浦和レッズでプレーする西川周作 [写真]=Getty Images

 日本代表が歓喜に浸った3日前に比べ、埼玉スタジアム2002の雰囲気は少しもの寂しかった。3日のJリーグYBCルヴァンカップ、準々決勝第2戦。浦和レッズはセレッソ大阪と2-2で引き分け、アウェーゴール数の差で2連覇の望みを絶たれた。

 前半にセットプレーから2失点。ゴール左隅に決められた丸橋祐介のFKを「素晴らしいシュートだけど、それをGKが防がなければチームを助けられない」と悔いたのは西川周作だった。逆に追い上げた後半は最後尾から持ち味を発揮。50、52分、CKやクロスを捕っての素早いフィードで立て続けに決定機を導いた。「ピンチはチャンス、と考えながらプレーしている。みんなと意識を共有できた。守備で後追いになってしまう場面も減っているし、間違いなく、チームはいい方向に進んでいる」。監督交代から1カ月。静かな口調で努めて前向きに振り返った。


 ミックスゾーンで取材の輪がほどける。この人に3日前のことを聞きたくて、立ち去ろうとする背中にもう一度、声をかけた。

「オーストラリア戦ですよね。観客席から見ていました。仲間が取ってくれたワールドカップ出場権のおかげで、また一つ、目指すものが明確になった」。例の人懐っこい笑みが西川の顔に広がった。

 アジア最終予選の途中まで正GKだった。今年に入って調子を落とし、3月の2試合は先発を外れた。浦和の失点はかさみ、6月以降は招集もされていない。自分のいない代表が、好内容の勝利でロシアへの扉を開いた。素直に喜べるのか、複雑な思いを抱えているのか。

「いやいやもう、素直に喜びましたよ。

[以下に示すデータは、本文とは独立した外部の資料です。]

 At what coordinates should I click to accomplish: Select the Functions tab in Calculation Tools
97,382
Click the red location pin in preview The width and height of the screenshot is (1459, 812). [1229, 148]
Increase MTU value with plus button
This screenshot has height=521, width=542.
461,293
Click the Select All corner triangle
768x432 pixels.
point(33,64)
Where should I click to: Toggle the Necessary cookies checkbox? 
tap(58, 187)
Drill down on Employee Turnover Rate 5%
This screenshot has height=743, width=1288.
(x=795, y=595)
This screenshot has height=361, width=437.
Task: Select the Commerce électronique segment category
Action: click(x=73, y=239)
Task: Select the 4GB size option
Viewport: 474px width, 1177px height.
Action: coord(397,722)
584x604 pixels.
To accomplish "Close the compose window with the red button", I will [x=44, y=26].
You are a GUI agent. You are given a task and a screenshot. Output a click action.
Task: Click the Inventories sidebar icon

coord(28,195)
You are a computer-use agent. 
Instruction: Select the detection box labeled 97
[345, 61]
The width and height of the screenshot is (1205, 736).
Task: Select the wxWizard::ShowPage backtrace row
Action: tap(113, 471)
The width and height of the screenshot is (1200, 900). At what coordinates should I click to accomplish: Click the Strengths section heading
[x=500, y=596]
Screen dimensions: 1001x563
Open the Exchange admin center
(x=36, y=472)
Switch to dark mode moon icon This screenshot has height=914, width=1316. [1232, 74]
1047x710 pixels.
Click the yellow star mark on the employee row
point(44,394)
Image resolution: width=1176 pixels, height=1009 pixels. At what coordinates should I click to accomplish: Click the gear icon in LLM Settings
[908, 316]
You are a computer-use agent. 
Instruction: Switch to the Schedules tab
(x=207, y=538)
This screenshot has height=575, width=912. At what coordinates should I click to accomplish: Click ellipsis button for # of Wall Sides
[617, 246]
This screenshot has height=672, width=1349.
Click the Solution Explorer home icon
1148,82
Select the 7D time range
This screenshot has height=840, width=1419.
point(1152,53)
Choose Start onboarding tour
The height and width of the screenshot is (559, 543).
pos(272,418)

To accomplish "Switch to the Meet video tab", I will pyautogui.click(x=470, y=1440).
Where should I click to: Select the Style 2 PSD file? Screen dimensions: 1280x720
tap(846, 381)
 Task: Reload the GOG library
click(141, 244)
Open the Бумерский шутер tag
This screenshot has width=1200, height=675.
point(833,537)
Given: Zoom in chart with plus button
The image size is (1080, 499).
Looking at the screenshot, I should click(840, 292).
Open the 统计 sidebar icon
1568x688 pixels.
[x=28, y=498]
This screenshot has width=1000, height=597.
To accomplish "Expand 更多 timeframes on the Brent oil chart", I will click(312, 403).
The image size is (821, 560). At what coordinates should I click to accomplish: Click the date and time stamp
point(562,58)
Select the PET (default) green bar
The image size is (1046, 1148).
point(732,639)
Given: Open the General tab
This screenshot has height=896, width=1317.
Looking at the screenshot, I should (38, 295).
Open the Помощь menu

代表に選ばれていない僕がやるべきは、チーム(浦和)でこつこつと結果を残すことだけだから。チームあっての代表なので」

 その代表、若いフィールドプレーヤーによるベテランの突き上げが激しい。31歳の西川が34歳の川島永嗣(メス)に定位置を奪い返されたGKの座を巡っても、22歳の中村航輔(柏レイソル)が進境著しい。「刺激は受けます。ハリルさん(ヴァイッド・ハリルホジッチ監督)は明確に、調子がいい選手、リーグで結果を出した選手を呼んで使う。だからチームで結果を残し続けることが代表への道になる。ただ……」

 もう一つの決意に、西川は力を込めた。

「(登録枠の)23人に入るというより、僕は、ワールドカップの試合に出るというところを目指したい」。2014年のブラジル。開幕直前の親善試合ザンビア代表戦で先発に指名され、3失点を喫した。本番の3試合270分間はベンチから見つめた。「やっぱりね、あのタッチラインの向こう側の世界は、ピッチに立った選手しか感じられない。選手である以上、あのピッチに立ちたいと、みんな、思っているはず。そういう(レベルの高い)競争をしていきたい」

 国を背負う喜びを怖い物知らずに表現できる若手が現れた。長く代表を支えてきた面々は、重圧と向き合いながら、遠くジッダの地で巻き返しを期す。そして日本で、かつての雪辱を胸に誓いつつ腕をぶす者がいる。彼らの発散する熱が高まるほどに、日本の可能性は広がる。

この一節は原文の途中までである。